Extremely short one today.

People talk about being “against fascists.”   There are some problems with that, however.  As the founder of Fascism, Benito Mussolini said about the movement:

“All within the state, nothing outside the state, nothing against the state.”

Some other quotes from the founder of Fascism:

“For this I have been and am a socialist. The accusation of inconsistency has no foundation. My conduct has always been straight in the sense of looking at the substance of things and not to the form. I adapted socialisticamente to reality.”

“It was inevitable that I should become a Socialist ultra, a Blanquist, indeed a communist. I carried about a medallion with Marx’s head on it in my pocket. I think I regarded it as a sort of talisman… [Marx] had a profound critical intelligence and was in some sense even a prophet.”

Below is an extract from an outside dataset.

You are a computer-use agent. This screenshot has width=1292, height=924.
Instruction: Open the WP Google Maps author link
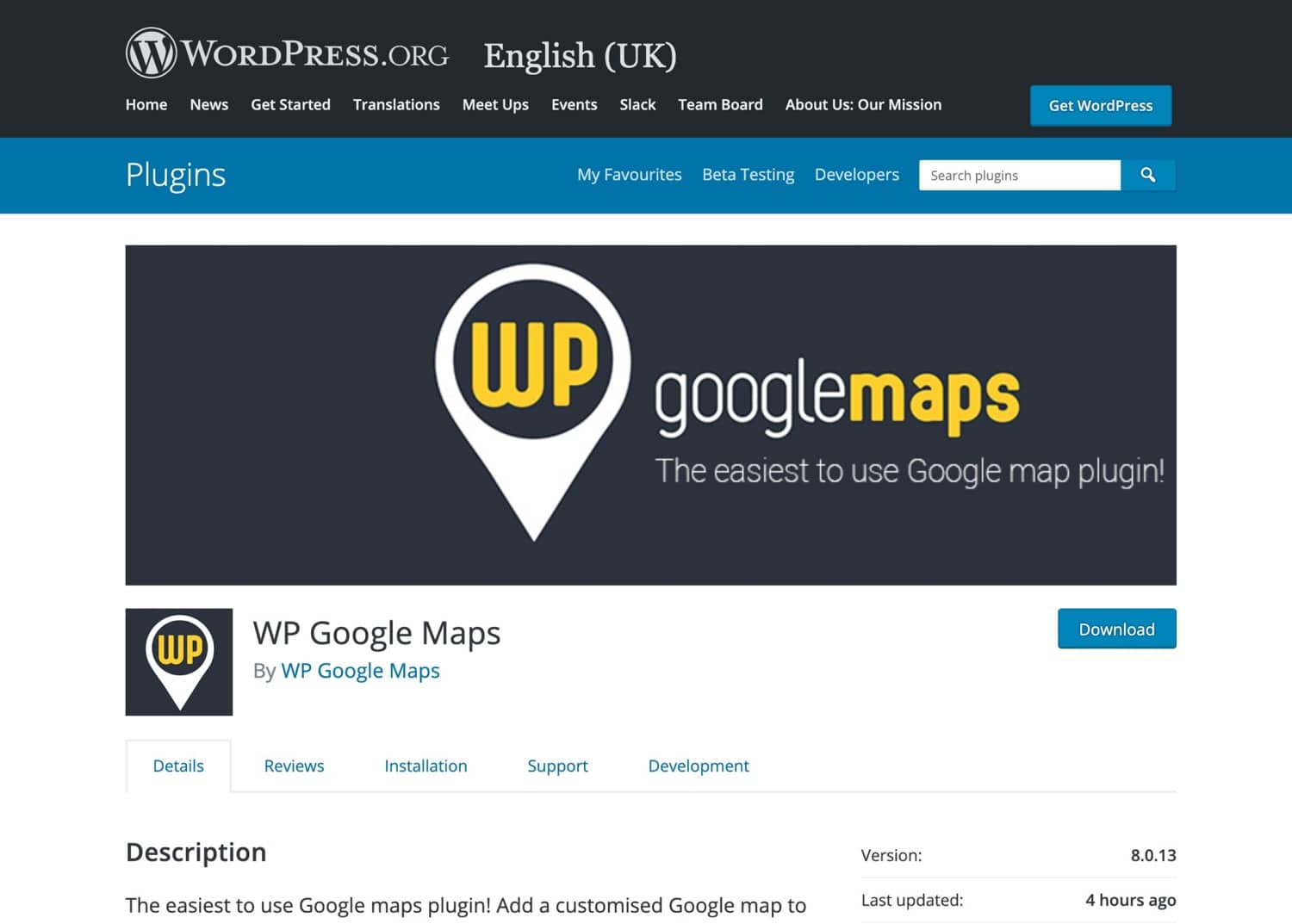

“But wait,” people claiming fascism isn’t socialism will say, “businesses were still privately owned.” To them, there’s this:

“The Fascist State directs and controls the entrepreneurs, whether it be in our fisheries or in our heavy industry in the Val d’Aosta. There the State actually owns the mines and carries on transport, for the railways are state property. So are many of the factories… We term it state intervention… If anything fails to work properly, the State intervenes. The capitalists will go on doing what they are told, down to the very end. They have no option and cannot put up any fight. Capital is not God; it is only a means to an end.”

Whoever owns the businesses on paper, it is the state that controls them.  If only there were a term for an economic system where the state controls the means of production (capital) for the “public good” (as determined by the state).  Oh, wait.  There is.  It’s called socialism.

So, here’s the thing.  If you think folk who want to reduce the size and scope of government, increase individual liberty including economic freedom, and reduce taxes (particularly since a reduced government will need less money anyway) are “fascists” then you just might be an idiot.

And if you are opposed to those things, then you just might be the fascist whatever you happen to call yourself.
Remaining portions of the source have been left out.